Der Zusammenhalt ist die eigentliche Schicksalsfrage

Sigmar Gabriel über die Aufgaben der sozialen Marktwirtschaft

Es ist Tradition: Wenn Bundeswirtschaftsminister Sigmar Gabriel (SPD) ans Rednerpult im Bundestag tritt, wird es sehr schnell sehr still im Plenum. Kein Wunder, denn auch mit seiner Rede anlässlich der jetzt anlaufenden Haushaltsberatungen hat Gabriel bewiesen, warum ihm die Aufmerksamkeit der Abgeordneten gewiss ist.

Im Zentrum seiner Ausführungen stand die Frage nach dem sozialen Zusammenhalt in der Gesellschaft. Zwar ist die gesamtwirtschaftliche Lage sehr gut, die Arbeitslosigkeit auf einem Tiefststand, die Löhne und Gehälter steigend, die Auftragsbücher voll. Kurz: Die Richtung der Koalition stimmt. Und doch sind viele Menschen verunsichert, ja sogar skeptisch.
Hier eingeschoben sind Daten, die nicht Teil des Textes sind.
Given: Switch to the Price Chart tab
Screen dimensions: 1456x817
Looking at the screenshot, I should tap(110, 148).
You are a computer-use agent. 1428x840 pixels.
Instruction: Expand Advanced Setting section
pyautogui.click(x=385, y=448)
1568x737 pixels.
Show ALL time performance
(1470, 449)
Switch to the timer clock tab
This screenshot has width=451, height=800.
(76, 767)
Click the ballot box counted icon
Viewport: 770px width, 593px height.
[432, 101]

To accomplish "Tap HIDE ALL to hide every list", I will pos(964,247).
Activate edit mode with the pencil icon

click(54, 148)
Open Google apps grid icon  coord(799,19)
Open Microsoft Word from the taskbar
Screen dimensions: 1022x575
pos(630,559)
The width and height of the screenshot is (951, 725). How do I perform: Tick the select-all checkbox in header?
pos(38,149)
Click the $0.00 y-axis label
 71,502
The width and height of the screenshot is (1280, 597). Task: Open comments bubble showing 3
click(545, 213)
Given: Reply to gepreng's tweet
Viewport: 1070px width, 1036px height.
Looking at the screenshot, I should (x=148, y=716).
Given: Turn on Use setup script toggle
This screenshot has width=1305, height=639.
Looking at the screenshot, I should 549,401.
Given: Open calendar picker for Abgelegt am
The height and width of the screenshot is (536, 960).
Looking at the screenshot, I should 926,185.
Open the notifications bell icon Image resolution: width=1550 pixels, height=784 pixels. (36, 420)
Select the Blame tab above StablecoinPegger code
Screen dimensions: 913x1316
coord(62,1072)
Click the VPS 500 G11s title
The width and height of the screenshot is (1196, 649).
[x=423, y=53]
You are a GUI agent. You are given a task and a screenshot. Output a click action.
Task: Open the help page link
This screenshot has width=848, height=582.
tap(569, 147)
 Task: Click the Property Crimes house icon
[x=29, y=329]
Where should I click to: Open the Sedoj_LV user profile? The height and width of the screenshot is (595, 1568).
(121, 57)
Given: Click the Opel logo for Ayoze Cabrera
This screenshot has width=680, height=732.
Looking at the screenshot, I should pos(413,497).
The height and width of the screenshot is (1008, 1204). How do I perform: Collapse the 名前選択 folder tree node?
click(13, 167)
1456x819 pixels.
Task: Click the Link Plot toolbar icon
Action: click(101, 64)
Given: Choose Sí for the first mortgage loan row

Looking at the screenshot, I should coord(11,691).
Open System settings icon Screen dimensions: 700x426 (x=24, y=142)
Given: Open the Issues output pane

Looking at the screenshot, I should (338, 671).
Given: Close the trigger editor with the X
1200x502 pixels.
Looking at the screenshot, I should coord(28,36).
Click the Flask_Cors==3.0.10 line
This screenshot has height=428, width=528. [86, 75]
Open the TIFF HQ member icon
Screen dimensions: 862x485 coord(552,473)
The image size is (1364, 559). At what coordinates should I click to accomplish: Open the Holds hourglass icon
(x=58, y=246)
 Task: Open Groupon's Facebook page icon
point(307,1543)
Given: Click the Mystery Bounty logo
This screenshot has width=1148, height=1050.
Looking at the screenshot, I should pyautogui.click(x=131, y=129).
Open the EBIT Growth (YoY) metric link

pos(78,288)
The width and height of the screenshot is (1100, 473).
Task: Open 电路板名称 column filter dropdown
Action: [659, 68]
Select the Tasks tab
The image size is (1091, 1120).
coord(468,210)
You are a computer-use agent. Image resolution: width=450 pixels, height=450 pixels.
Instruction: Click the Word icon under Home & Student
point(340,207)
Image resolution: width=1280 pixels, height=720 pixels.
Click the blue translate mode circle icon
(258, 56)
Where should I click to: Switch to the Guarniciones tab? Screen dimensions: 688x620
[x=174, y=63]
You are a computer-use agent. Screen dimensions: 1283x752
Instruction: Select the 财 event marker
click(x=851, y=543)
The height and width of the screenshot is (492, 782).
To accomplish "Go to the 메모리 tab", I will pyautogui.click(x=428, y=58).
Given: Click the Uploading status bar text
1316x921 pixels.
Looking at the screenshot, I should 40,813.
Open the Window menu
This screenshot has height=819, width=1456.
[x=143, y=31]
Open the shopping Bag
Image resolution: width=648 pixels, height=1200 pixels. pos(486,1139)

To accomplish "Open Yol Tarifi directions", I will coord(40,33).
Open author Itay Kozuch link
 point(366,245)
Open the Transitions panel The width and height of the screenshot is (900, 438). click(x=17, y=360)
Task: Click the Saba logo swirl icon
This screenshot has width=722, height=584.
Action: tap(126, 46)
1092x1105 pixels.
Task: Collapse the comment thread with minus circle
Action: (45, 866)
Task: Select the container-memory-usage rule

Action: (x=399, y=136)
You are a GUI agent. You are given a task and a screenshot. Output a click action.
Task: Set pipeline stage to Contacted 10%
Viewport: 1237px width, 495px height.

Diesem Paradoxon trug Gabriel nun Rechnung.

Er verwies zum einen darauf, dass „Leistung wieder Anerkennung“ finde und sich Anstrengung wieder lohne; er erklärte aber auch, was die soziale Marktwirtschaft ausmachen muss. Gabriel: „Soziale Marktwirtschaft ist ein Aufruf für Teilhabe, sie ist ein Versprechen für Wohlstand für alle“.

Die Politik darf „dabei nicht Zuschauer sein, sondern sie muss sich einmischen“ und Regeln setzen, stellte Gabriel klar. Was das bedeutet, erklärte er an dem Beispiel der Steuervermeidungen von multinationalen Großkonzernen wie Apple oder Amazon. „Es geht nicht darum, diese Unternehmen vorzuführen, aber sie dürfen sich nicht aufführen wie Feudalherren“. Die soziale Marktwirtschaft müsse auch in internationale Verhandlungen eingebracht werden.

Solche Aktionen wie Steuerdumping führen nicht zuletzt zu einem Gefühl von Ungerechtigkeit, und das gelte es zwingend zu vermeiden, machte Gabriel deutlich. Eindringlich warb er für einen Ausbau des Solidarpaktes zugunsten der einheimischen Bevölkerung. „Wir müssen in einer Lage, in der wir binnen eines Jahres mehr als eine Million Flüchtlinge aufgenommen haben, die Gesellschaft zusammenhalten. Das ist die eigentliche Schicksalsfrage“, sagte Gabriel und mahnte: „Weniger denn je dürfen wir die soziale Stabilität und den inneren Frieden aufs Spiel setzen.“

Die Menschen, die in Deutschland Schutz suchten, hätten Solidarität verdient. „Aber nicht nur die. Konkurrenz am Arbeitsmarkt, am Wohnungsmarkt, Sorgen um die Qualität der Schulen, Sorgen um Kriminalität in schwierigen Stadtteilen – das betrifft vor allem die in Deutschland, die nicht viel Geld haben.“ Das auszusprechen und für einen Zusammenhalt der Gesellschaft zu sorgen, bedeute „nicht, Rechtspopulisten das Wort zu reden“. Es handele sich auch nicht um ein Ausspielen von Flüchtlingen gegen Einheimische. Es bedeute, Menschen ernst zu nehmen und ihnen zu zeigen, dass niemand vergessen werde. „Denn Politik lebt vom aktiven Handeln und nicht von Durchhalteparolen.“ Diese beiden Aufgaben subsumierte Gabriel unter dem Label „doppelte Integration“. Anerkennend lobte er: „Ich kenne kein anderes Land der Erde, das dazu so schnell in der Lage gewesen wäre.“

Und aus diesen Gründen dürfe der Staat nicht handlungsunfähig werden, etwa durch Steuersenkungsversprechen, die am Ende keiner bezahlen könne. Die Menschen, so erklärte es der Vizekanzler, sehnen sich nach einem starken, aber nicht übergriffigen Staat. Auf diese Balance komme es an, denn Sicherheit habe viele Facetten, bis hin zu sozialem Wohnungsbau. Solidarität dürfe nicht aufs Spiel gesetzt werden.

Als weitere Aufgaben nannte Gabriel, die Risiken von abhängig Beschäftigten zu minimieren, Kleine Unternehmen sowie Familien und Alleinerziehende zu entlasten und mehr in Bildung zu investieren. Dazu gehöre die Sanierung der Schulen genauso wie das Vorhaben, die modernste Infrastruktur der Welt zu schaffen. Gabriel: „Der Bund will den Ländern im Bildungsbereich helfen“, aber dann müsse das Kooperationsverbot abgeschafft werden. Es sei „eine Wachstumsbremse“.